I accidentally left the word "virtual" in the two free-standing
functions. I also used the wrong notation for calling "callg."
Try this version, which may do what you want without any language
changes:
> >     struct Base {
            ~Base();
> >         virtual void callg() { g(this); }
> >     };
> >     struct Der : public Base {
> >         virtual void callg() { g(this); }
> >     };
        void g(Base*) { std::cout << "g(Base*)"; }
        void g(Der*)  { std::cout << "g(Der *)"; }
> >     void callg(Base*b) { b->callg(); }
> >     int main() {
            Base *b = new Base;
            Base *d = new Der;
            //g(*d) would call the wrong version, but callg() figures it out:
            b->callg(); // Displays "g(Base*)"
            d->callg(); // Displays "g(Der *)"
            delete b;
            delete d;
> >     }

> Second, I'm not trying to do anything similar with virtual functions,
> just hold abstraction of the received parameter:
> a function receives an 'upcasted' parameter (contravariant), ignoring
> the original derived class, and simply recover it when used.
> As many people posted in this thread, RTTI is needed.
> They are also right about compiling units: the linker should solve
> this.

I'm trying to show that you can accomplish the same thing today, without
a language change ('upcasted parameter').
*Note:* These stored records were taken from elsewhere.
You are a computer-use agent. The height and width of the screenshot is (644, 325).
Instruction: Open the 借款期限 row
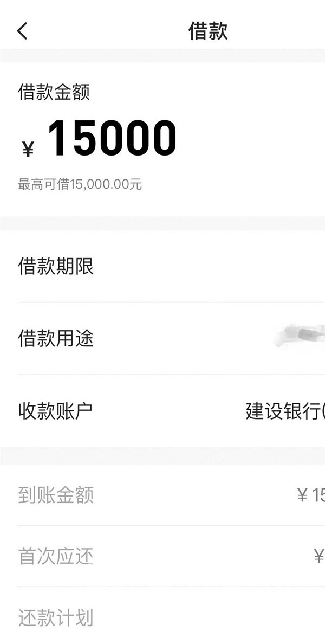click(163, 266)
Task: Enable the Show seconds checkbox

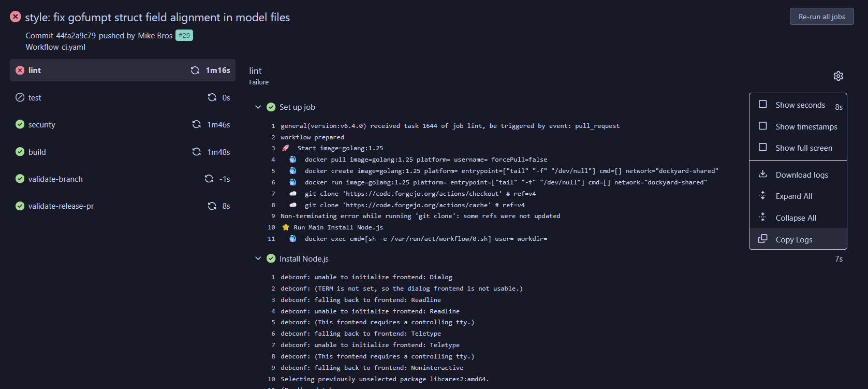Action: click(763, 104)
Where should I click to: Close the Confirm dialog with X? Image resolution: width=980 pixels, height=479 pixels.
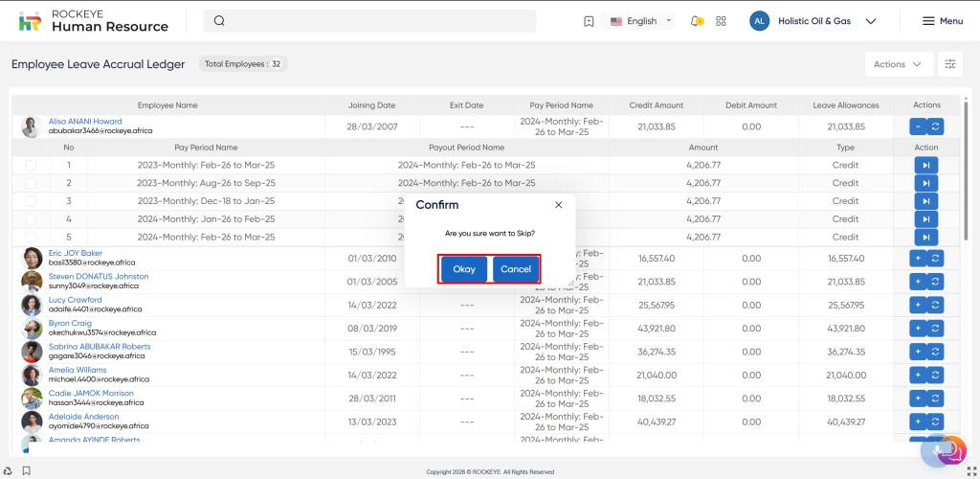(559, 205)
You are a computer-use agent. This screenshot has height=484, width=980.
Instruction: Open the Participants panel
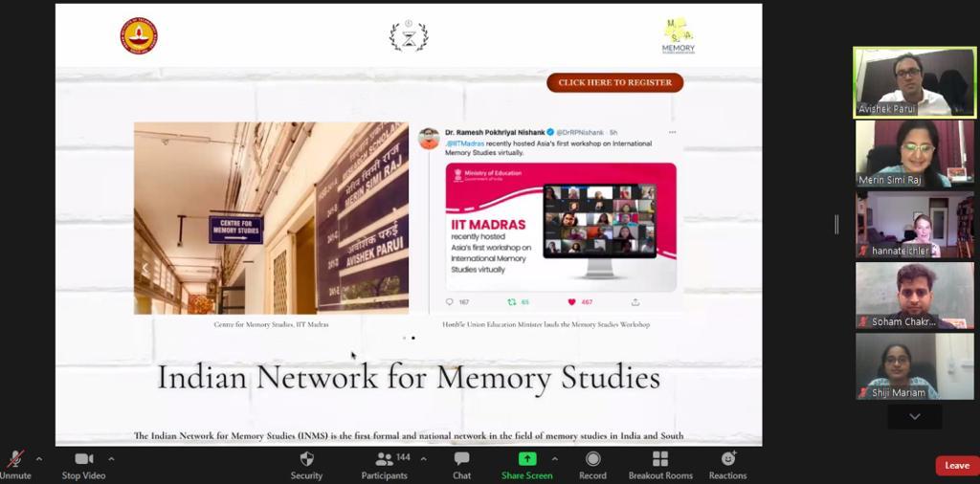tap(384, 460)
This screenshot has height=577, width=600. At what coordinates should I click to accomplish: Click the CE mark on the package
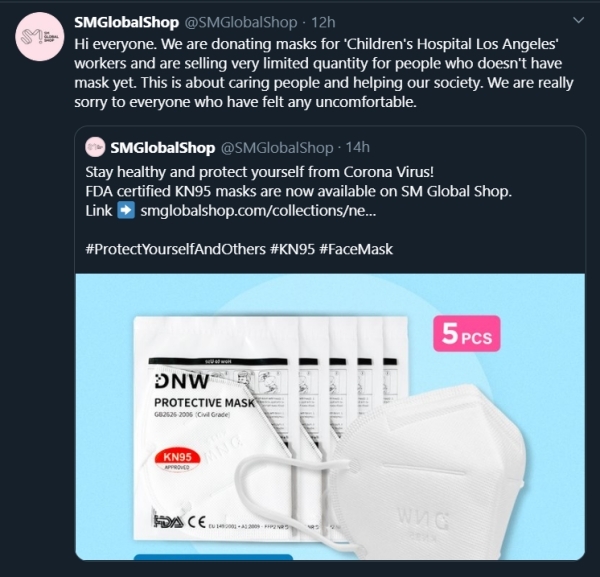click(x=199, y=520)
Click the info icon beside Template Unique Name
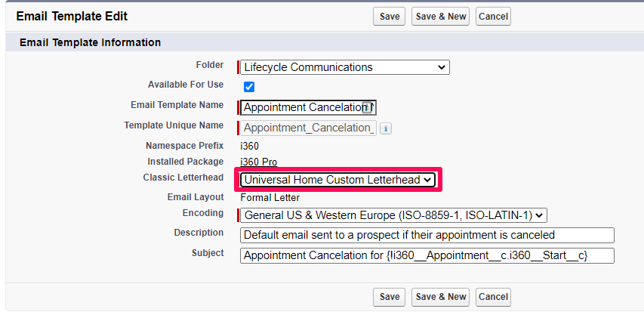The height and width of the screenshot is (315, 644). point(385,128)

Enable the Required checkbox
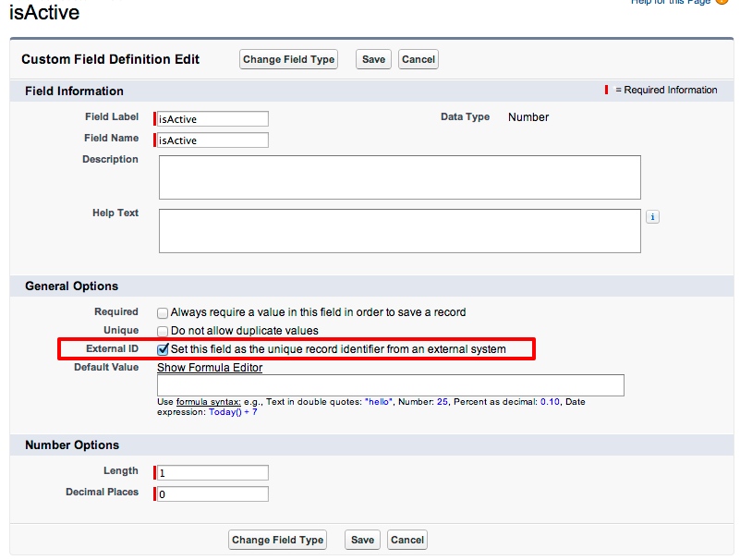tap(163, 313)
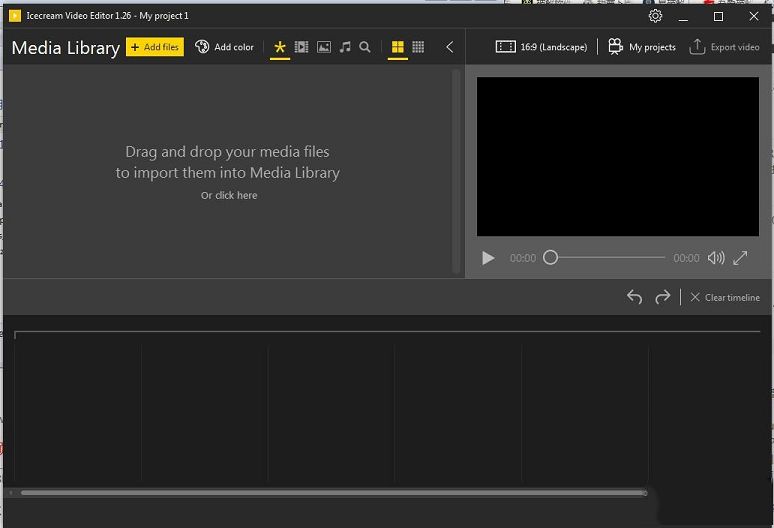The height and width of the screenshot is (528, 774).
Task: Redo the last undone action
Action: [662, 297]
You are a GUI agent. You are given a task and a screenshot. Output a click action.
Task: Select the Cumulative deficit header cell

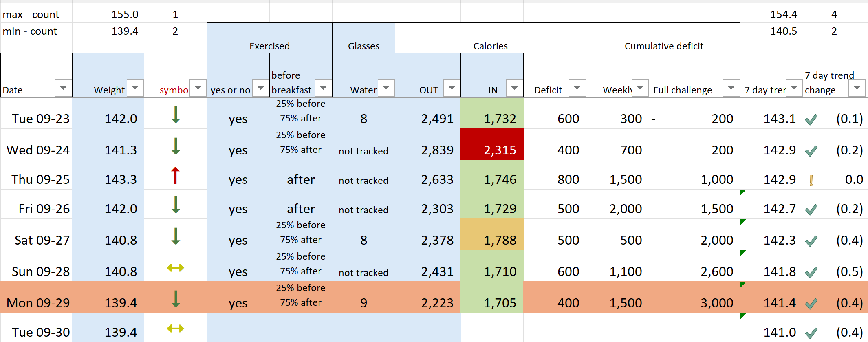663,38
Once you've called the right
virtual function (in this case callg()), the virtual function "knows" the
right type and can call the correct free-standing function (g).

> Finally, the Visitor pattern does not apply to this situation.

I didn't think it would, directly. I just meant that you could
apply some of the same principals to call the correct code
depending on what data type was used.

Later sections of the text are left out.